Le Nigeria s’apprête à franchir une étape sensible avec l’installation imminente d’une cour martiale chargée de juger des officiers soupçonnés d’avoir tenté un coup d’État. La mise en place de cette juridiction militaire doit être finalisée avec la prestation de serment de ses juges dans les tout prochains jours.
Au cœur de cette affaire, une trentaine de militaires, accusés d’avoir fomenté un putsch l’année dernière. Depuis vendredi matin, ils sont détenus dans une installation sécurisée à Abuja, en attendant l’ouverture de leur procès devant cette juridiction d’exception.
Parallèlement, la justice civile s’est également saisie du dossier. Six civils, parmi lesquels un général de division à la retraite, ont été inculpés en début de semaine devant la Haute Cour fédérale d’Abuja pour leur implication présumée. Tous ont plaidé non coupables, ouvrant la voie à une procédure judiciaire qui s’annonce longue et scrutée.
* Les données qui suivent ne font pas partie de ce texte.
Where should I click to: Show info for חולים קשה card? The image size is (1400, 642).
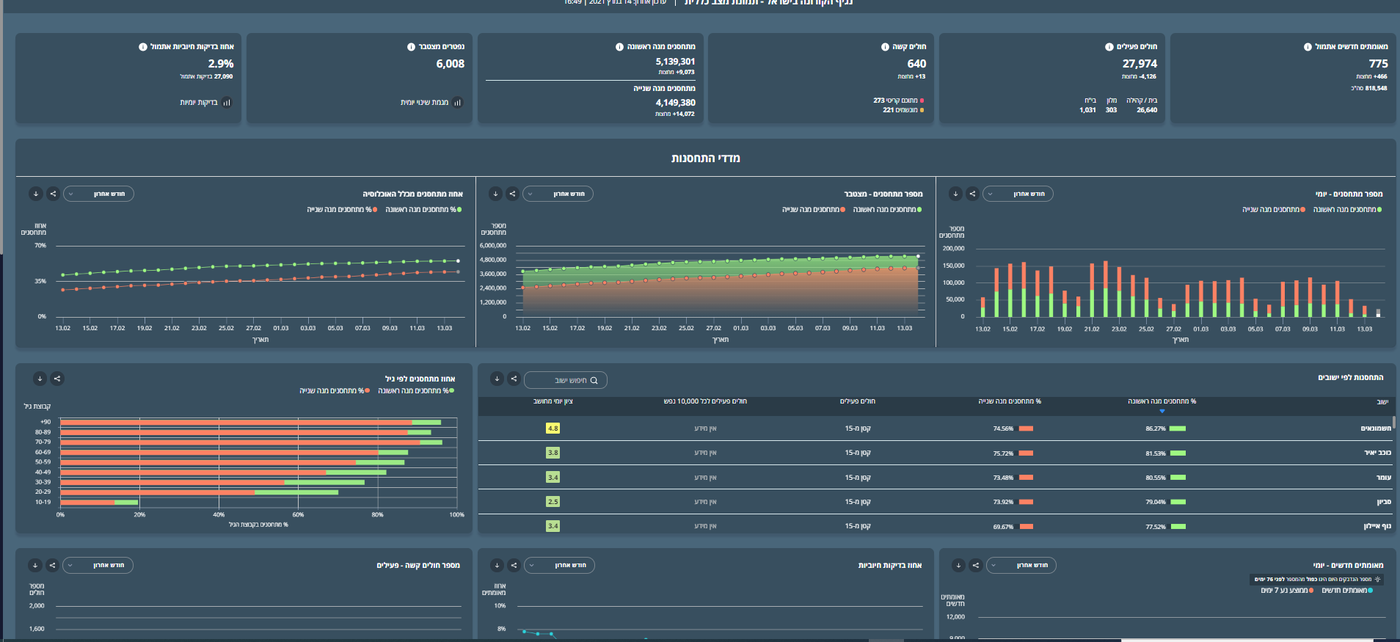[x=885, y=47]
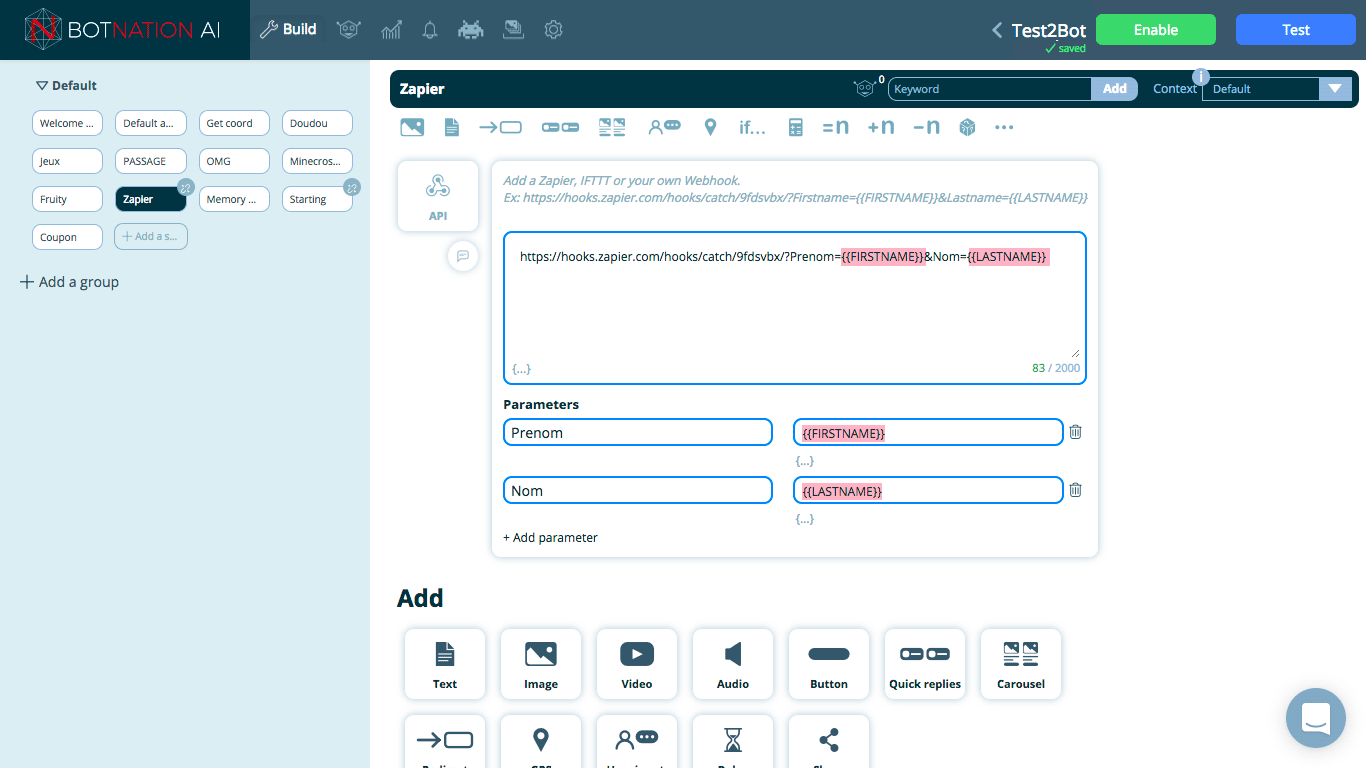
Task: Open the chat support bubble
Action: tap(1315, 717)
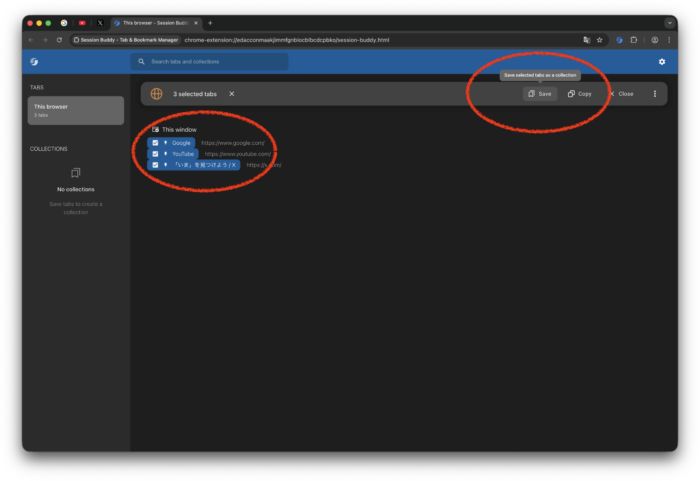Click the Session Buddy logo icon
700x481 pixels.
click(x=34, y=62)
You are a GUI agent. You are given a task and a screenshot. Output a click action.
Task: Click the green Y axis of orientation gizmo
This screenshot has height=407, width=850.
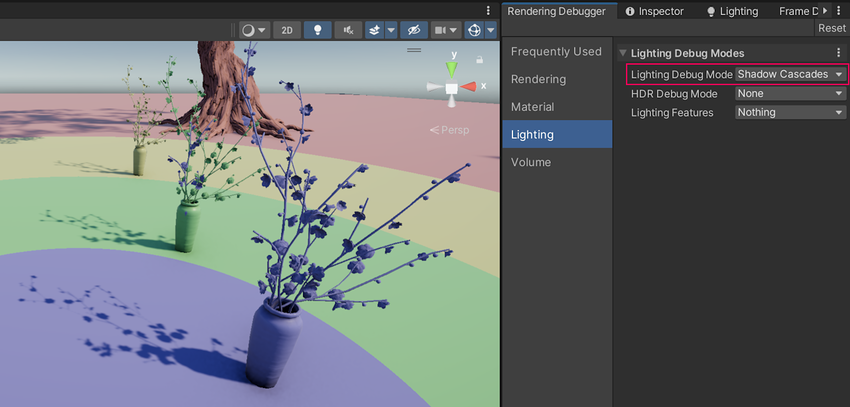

L’affaire illustre les zones d’ombre entourant cette tentative de coup de force. Les autorités nigérianes avaient initialement nié tout projet de putsch, avant de reconnaître en janvier l’existence d’une tentative visant, selon elles, à déstabiliser le pouvoir du président Bola Tinubu. Une évolution de discours qui alimente interrogations et tensions dans un pays confronté à des défis sécuritaires persistants.